Continuing down the path of assuring best efficiency is maintained we are back at the ‘air flows like water’ premise, it takes the path of least resistance. Shrouding plays an important role here and I cringe every time I see a top mounted setup with no shroud, or a front setup with half the core behind the bumper. Doing this converts the heat exchange (core) into a heat sink. You have a chunk of metal that heat is transmitted to, but the forced active cooling from the ambient airflow has been removed. This example is easy to reproduce with a hose or a bucket of water. Pour it on and see what happens; less goes through the core.
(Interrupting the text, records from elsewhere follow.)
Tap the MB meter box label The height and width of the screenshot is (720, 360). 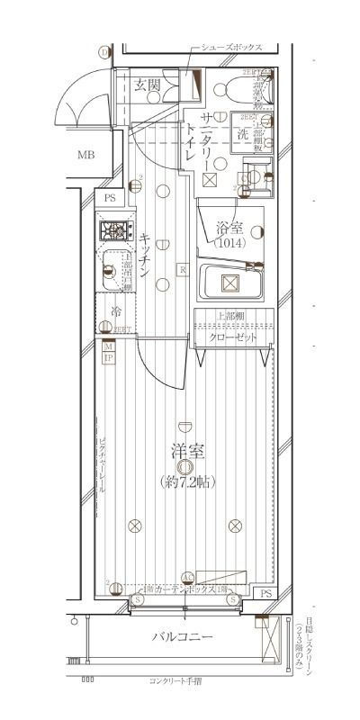coord(85,155)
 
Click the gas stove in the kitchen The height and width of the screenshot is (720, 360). coord(114,232)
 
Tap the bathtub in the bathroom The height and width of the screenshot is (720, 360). coord(229,284)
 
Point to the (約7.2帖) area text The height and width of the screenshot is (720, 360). coord(184,482)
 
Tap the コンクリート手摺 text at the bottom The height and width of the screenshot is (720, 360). coord(179,681)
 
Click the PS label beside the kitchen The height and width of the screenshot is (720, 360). coord(110,197)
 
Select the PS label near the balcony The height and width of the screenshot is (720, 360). coord(266,594)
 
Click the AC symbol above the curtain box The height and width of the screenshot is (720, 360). coord(187,578)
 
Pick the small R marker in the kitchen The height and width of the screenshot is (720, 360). coord(182,268)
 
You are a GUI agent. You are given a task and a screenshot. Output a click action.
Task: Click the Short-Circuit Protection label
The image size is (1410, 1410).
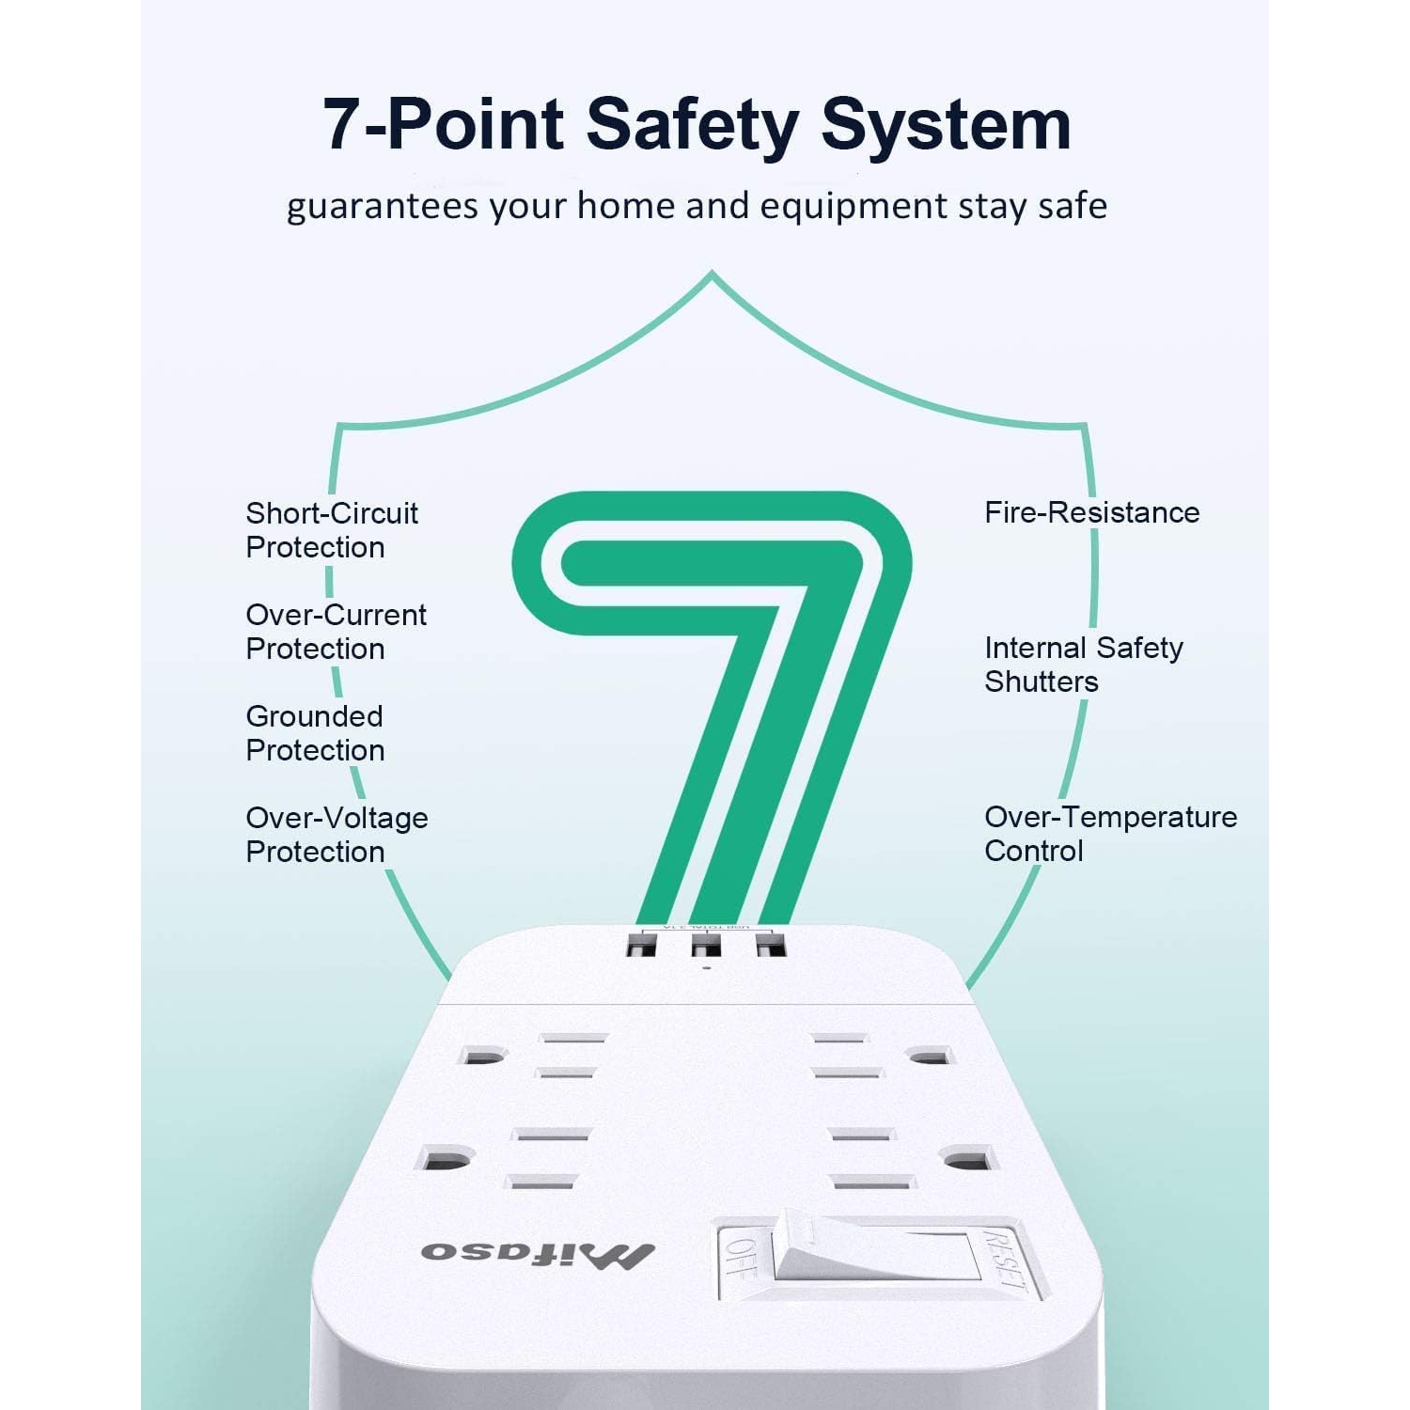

Want to get more Mr Wizard with it (if you know who this is, congrats you’re as old as me!) tape some yard on the top center of each side and blast it with blower (yard blower, blower port on a shop-vac, compressed air, etc.) and see what the yarn does. With a shroud in place, the air is forced through (yarn doesn’t move), without the air flows sideways (yarn pointing out) not through. On a more micro level when this happens it can create vacuum on the top outer area of the core as air goes across the open ambient area. This will pull with it hot engine bay are from below the core. This is bad. On the front setup, the same holds true and in some instances, can be worse and more difficult to manage. Shrouding from bumper to the front face of the core can be difficult due to limitations in available shroud mounting options. Worse, is putting any part of the core behind the bumper where it has no exposure to ambient airflow. Again, this puts us back to a heat sink vs active heat exchange. Changing from unexposed core to a thicker (same cross section) fully exposed core has a dramatic effect improving the efficiency.
In closing, the information provided here are based on engineering principles that have been proven and time tested in the professional motorsports industry. The more we as customers know, the more informed and smarter buying choices we make as customers. This is my goal for this post and I hope it serves you well.